==== ENTRIES PROVIDED

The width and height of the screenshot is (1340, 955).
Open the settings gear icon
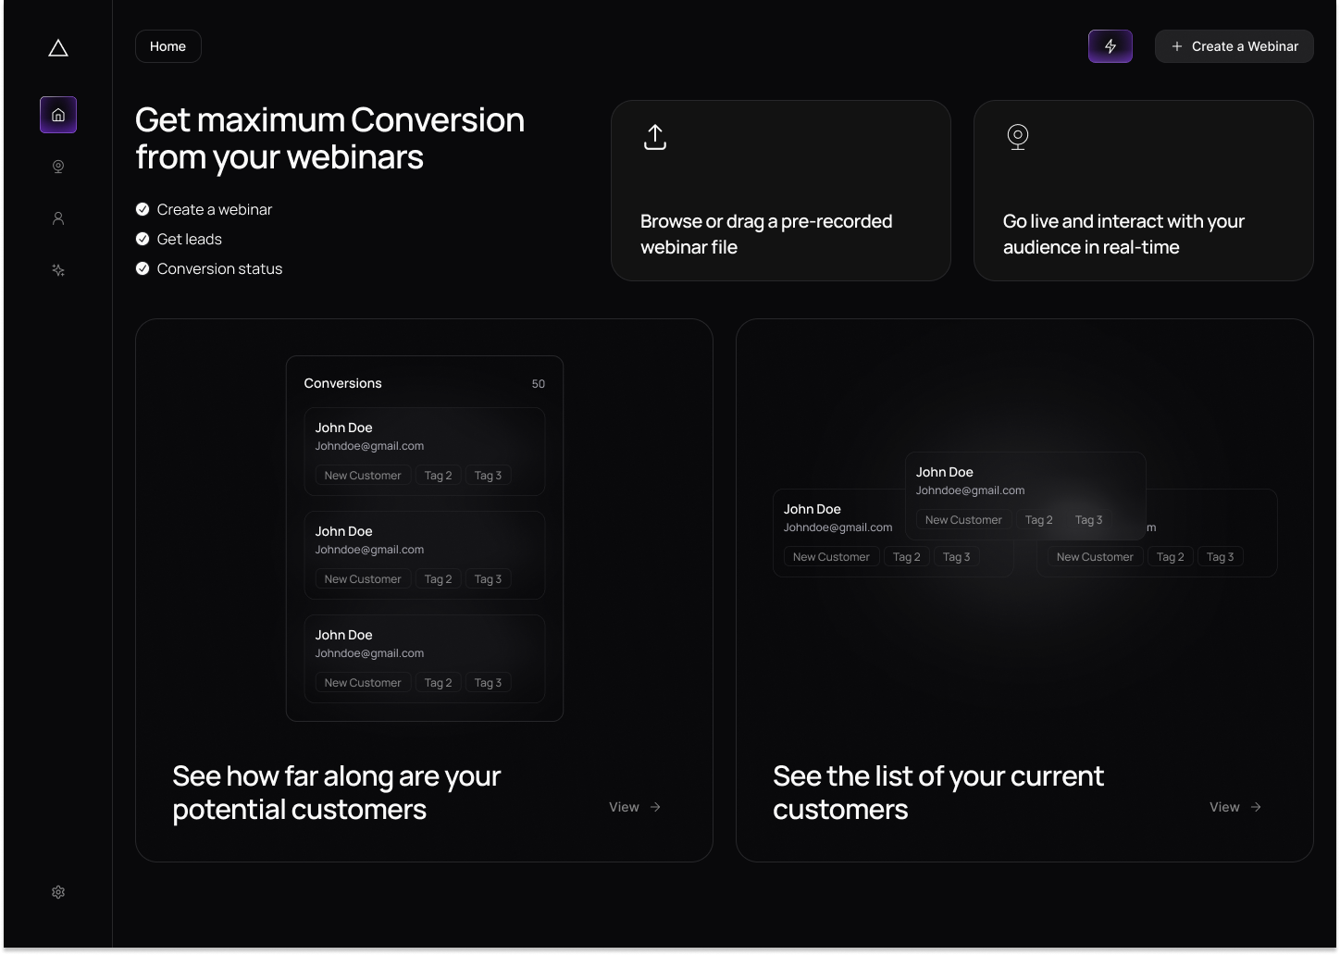(x=58, y=892)
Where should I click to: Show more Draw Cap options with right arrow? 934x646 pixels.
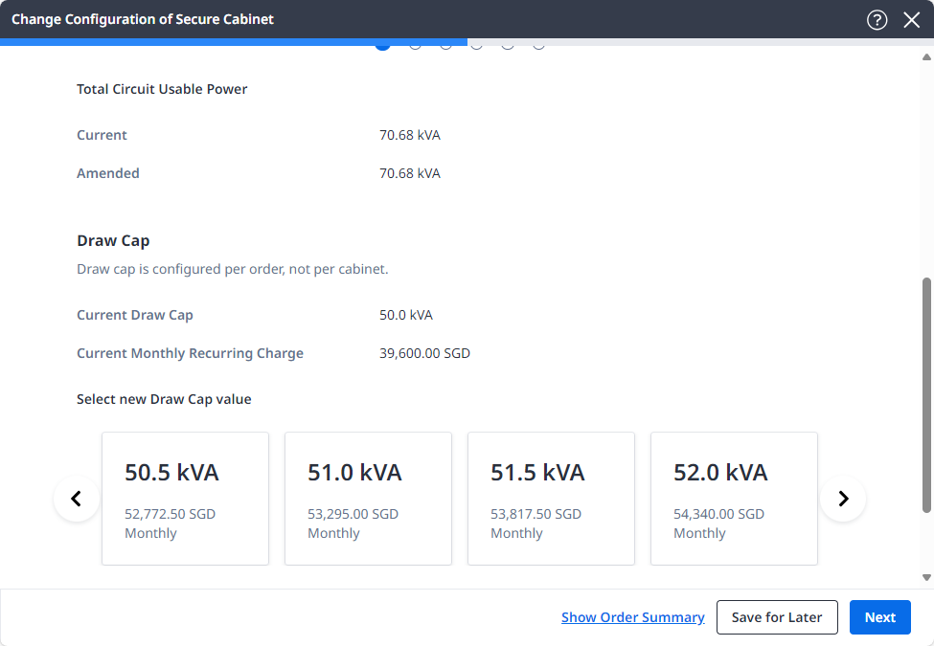pos(843,499)
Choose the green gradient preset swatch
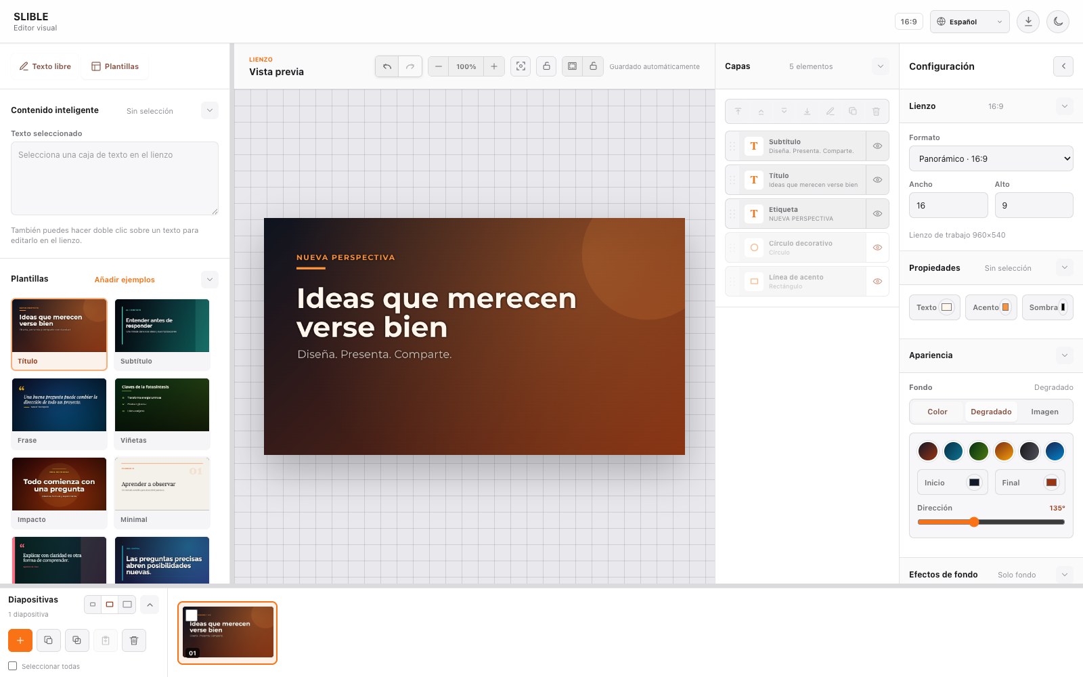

========

> [WHAT IS BEING ASKED] Please output the entire listing above verbatim and omit its images.

> [SOLUTION TO THE EXERCISE]
The width and height of the screenshot is (1340, 955).
Open the settings gear icon
(x=58, y=892)
Where should I click to: Show more Draw Cap options with right arrow? 934x646 pixels.
pos(843,499)
Choose the green gradient preset swatch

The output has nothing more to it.